If you ever written something like that, then your addon contributes 4 tables (in this example) to garbage every time this menu is displayed. And if you've used loops to dynamically generate long menus (listing all characters' profiles, for example) then you've lost even more. For efficient use of memory you can define info once, removing all info = {} lines and adding info.checked = nil string after end of settings buttons, to ensure that checked/unchecked state of last settings button doesn't appears on action buttons. This will reduce your losses to one trashed table per call.

And, just like in previous example, you can use one permanent working table and eliminate garbage generation completely:

-- UIDropDownMenu_AddButton only needs table to conveniently pass arguments by name
-- All values are copied to their correct places inside UIDropDownMenu_AddButton
-- and it doesn't need table we passed any longer after that. This allows us to
-- reuse same table for passing parameters, since we know that reference to this
-- table won't be saved anywhere as long as we use same fields and thus overwrite
-- previous values automatically without need to clear working table in some way.

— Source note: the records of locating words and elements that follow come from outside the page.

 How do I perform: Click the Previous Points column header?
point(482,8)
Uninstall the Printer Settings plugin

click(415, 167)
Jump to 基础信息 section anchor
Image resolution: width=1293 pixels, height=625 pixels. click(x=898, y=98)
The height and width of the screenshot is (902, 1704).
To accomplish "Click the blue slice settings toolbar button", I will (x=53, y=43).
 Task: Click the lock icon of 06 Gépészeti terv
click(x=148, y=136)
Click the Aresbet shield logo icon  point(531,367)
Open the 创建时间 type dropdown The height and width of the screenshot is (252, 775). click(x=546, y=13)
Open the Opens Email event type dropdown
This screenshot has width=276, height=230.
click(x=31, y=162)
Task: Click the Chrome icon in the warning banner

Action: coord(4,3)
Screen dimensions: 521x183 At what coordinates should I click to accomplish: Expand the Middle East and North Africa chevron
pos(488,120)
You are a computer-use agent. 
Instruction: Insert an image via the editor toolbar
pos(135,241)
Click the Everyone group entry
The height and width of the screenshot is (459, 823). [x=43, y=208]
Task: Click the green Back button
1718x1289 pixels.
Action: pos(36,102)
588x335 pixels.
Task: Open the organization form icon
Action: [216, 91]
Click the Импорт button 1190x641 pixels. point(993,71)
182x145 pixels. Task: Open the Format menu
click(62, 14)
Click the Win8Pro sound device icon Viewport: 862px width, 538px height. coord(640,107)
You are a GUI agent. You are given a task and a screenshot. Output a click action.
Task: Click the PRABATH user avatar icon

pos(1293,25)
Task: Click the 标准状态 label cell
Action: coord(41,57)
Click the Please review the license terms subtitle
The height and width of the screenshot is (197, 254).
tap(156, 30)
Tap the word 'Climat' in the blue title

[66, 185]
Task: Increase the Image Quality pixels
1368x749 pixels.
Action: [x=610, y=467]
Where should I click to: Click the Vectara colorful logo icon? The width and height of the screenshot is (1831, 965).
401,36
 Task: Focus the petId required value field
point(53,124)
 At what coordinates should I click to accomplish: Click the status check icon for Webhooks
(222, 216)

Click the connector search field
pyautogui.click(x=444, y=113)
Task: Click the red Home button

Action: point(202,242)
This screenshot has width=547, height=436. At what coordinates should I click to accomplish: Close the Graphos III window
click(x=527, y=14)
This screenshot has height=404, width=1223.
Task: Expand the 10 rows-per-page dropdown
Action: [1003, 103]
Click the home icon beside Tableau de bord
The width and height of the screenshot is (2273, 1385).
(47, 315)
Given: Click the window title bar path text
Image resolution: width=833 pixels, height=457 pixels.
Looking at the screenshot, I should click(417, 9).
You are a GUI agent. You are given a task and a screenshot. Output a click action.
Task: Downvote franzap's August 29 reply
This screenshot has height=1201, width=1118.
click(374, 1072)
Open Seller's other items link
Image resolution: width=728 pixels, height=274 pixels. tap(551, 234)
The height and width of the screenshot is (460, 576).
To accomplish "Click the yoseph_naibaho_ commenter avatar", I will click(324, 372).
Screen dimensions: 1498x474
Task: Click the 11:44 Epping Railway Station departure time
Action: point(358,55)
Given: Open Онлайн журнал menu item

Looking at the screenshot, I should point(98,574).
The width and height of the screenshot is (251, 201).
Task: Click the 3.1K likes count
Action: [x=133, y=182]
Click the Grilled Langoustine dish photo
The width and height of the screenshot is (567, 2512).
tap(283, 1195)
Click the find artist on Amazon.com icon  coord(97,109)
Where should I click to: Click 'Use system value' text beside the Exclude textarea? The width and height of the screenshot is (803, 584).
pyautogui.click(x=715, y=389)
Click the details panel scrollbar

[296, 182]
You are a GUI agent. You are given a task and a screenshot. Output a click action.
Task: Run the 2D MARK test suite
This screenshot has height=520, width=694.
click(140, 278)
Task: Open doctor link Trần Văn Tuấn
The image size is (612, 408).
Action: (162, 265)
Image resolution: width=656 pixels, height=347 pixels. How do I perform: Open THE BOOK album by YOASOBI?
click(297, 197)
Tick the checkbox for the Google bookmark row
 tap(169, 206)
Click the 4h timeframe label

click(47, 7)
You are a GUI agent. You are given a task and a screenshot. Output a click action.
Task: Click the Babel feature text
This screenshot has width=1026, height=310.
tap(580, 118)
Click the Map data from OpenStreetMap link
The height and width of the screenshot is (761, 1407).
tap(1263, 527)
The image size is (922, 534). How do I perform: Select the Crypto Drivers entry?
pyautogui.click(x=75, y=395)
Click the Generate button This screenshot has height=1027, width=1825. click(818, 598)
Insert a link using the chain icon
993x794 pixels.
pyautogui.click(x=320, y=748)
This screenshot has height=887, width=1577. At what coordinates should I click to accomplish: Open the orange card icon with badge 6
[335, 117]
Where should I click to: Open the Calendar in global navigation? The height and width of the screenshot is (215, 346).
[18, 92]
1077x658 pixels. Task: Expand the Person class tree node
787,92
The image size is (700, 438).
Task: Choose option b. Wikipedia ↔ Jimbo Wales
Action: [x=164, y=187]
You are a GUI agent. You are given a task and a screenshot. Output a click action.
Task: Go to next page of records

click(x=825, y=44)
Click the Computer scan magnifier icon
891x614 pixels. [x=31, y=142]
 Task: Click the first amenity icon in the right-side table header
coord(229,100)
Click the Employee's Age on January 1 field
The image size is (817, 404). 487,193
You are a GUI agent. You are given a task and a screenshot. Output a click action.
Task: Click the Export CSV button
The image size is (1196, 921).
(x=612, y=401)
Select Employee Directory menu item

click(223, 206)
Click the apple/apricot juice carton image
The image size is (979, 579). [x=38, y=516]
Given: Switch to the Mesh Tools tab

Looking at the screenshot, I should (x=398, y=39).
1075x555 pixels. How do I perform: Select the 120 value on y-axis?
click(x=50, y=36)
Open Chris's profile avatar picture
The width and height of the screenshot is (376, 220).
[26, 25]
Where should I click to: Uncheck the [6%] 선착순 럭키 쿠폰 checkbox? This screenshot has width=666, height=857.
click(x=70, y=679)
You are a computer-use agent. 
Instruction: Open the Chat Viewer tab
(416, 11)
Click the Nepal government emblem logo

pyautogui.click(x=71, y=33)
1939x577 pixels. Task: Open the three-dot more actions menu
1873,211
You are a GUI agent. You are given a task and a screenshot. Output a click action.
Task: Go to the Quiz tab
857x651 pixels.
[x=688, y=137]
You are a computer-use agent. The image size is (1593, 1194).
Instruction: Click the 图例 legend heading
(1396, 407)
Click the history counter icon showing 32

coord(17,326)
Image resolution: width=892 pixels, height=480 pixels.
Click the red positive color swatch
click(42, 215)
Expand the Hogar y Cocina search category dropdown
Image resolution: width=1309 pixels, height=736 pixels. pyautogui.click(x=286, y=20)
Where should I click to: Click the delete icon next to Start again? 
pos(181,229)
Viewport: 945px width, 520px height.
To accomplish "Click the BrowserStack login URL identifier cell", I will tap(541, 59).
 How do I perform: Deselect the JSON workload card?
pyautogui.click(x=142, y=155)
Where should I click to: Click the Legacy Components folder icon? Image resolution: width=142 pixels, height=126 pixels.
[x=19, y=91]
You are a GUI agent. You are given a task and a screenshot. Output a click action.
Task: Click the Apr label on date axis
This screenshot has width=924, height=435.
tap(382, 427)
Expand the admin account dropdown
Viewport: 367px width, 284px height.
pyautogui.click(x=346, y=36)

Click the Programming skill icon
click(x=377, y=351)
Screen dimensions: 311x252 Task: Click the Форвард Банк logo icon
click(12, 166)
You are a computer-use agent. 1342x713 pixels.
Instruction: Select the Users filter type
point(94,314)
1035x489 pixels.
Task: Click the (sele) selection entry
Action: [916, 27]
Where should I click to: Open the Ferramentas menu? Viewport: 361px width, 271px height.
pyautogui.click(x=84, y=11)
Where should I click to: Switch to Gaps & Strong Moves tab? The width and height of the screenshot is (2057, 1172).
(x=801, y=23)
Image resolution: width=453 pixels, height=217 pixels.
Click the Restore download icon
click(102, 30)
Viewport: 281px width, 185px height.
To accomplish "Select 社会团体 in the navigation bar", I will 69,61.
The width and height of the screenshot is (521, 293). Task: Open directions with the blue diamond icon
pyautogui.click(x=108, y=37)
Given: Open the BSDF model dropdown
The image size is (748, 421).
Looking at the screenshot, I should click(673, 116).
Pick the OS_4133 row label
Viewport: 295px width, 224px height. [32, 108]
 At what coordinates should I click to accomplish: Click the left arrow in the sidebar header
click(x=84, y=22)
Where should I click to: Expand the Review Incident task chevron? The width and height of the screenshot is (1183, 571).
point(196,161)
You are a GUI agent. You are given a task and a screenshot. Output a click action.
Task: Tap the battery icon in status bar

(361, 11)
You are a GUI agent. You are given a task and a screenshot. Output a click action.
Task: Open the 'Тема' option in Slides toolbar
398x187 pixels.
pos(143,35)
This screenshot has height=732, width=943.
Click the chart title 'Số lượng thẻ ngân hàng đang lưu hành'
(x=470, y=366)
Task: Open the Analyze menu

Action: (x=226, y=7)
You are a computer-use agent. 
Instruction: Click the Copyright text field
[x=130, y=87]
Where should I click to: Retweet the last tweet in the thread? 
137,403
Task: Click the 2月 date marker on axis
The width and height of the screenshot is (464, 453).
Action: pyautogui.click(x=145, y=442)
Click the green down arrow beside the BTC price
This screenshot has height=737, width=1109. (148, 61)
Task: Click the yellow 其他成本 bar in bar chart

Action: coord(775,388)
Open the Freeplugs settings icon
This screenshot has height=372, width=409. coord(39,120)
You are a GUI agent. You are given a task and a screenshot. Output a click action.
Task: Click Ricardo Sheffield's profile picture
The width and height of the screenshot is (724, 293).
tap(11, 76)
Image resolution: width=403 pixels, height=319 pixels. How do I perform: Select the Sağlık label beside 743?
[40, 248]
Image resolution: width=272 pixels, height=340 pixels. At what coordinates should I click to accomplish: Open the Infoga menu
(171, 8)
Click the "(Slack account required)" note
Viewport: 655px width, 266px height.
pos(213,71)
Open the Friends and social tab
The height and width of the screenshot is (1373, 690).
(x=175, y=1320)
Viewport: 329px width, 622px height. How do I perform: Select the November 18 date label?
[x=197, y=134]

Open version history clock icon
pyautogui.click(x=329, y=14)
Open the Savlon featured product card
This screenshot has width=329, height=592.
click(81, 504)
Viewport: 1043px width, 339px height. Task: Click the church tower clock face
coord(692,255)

local workingTableForInitMenu={}
local function MyAddon_InitMenu()
 workingTableForInitMenu.func=nil -- erase value that could be there from last call
 
 workingTableForInitMenu.text = "Settings Button1"
 workingTableForInitMenu.value = "Some value"
 workingTableForInitMenu.checked = PlayerSettings["Setting1"]
 UIDropDownMenu_AddButton(workingTableForInitMenu)
 
 workingTableForInitMenu.text = "Settings Button2"
 workingTableForInitMenu.value = "Some other value"
 workingTableForInitMenu.checked = PlayerSettings["Setting2"]
 UIDropDownMenu_AddButton(workingTableForInitMenu)
 
 -- end of settings buttons
 
 workingTableForInitMenu.checked=nil -- erase value that could be there from last settings button
 
 workingTableForInitMenu.text = "Action Button1"
 workingTableForInitMenu.value = "Value to act on"
 workingTableForInitMenu.func = DoSomething
 UIDropDownMenu_AddButton(workingTableForInitMenu)
 
 workingTableForInitMenu.text = "Action Button2"
 workingTableForInitMenu.value = "Another value to act on"
 workingTableForInitMenu.func = DoSomethingElse
 UIDropDownMenu_AddButton(workingTableForInitMenu)
end

Finally, let me stress once again: this works best when you have table of same size or with same set of fields. As you see from the last example, buttons differ by two fields and function now has to take care of that. Forgetting this while using this approach can produce some very funny and hard to track bugs. And clearing table from previous values can degrade performance if there are many fields to clear on each run. Another thing to be aware of is that unlike UIDropDownMenu_AddButton, some function may store table reference and check values from it at some point in future, hoping that nobody else uses this table. When such function do that in future only to get something else that was initially passed, they tend to mess things up in quite spectacular ways. Check the target function to make sure that it doesn't store passed table.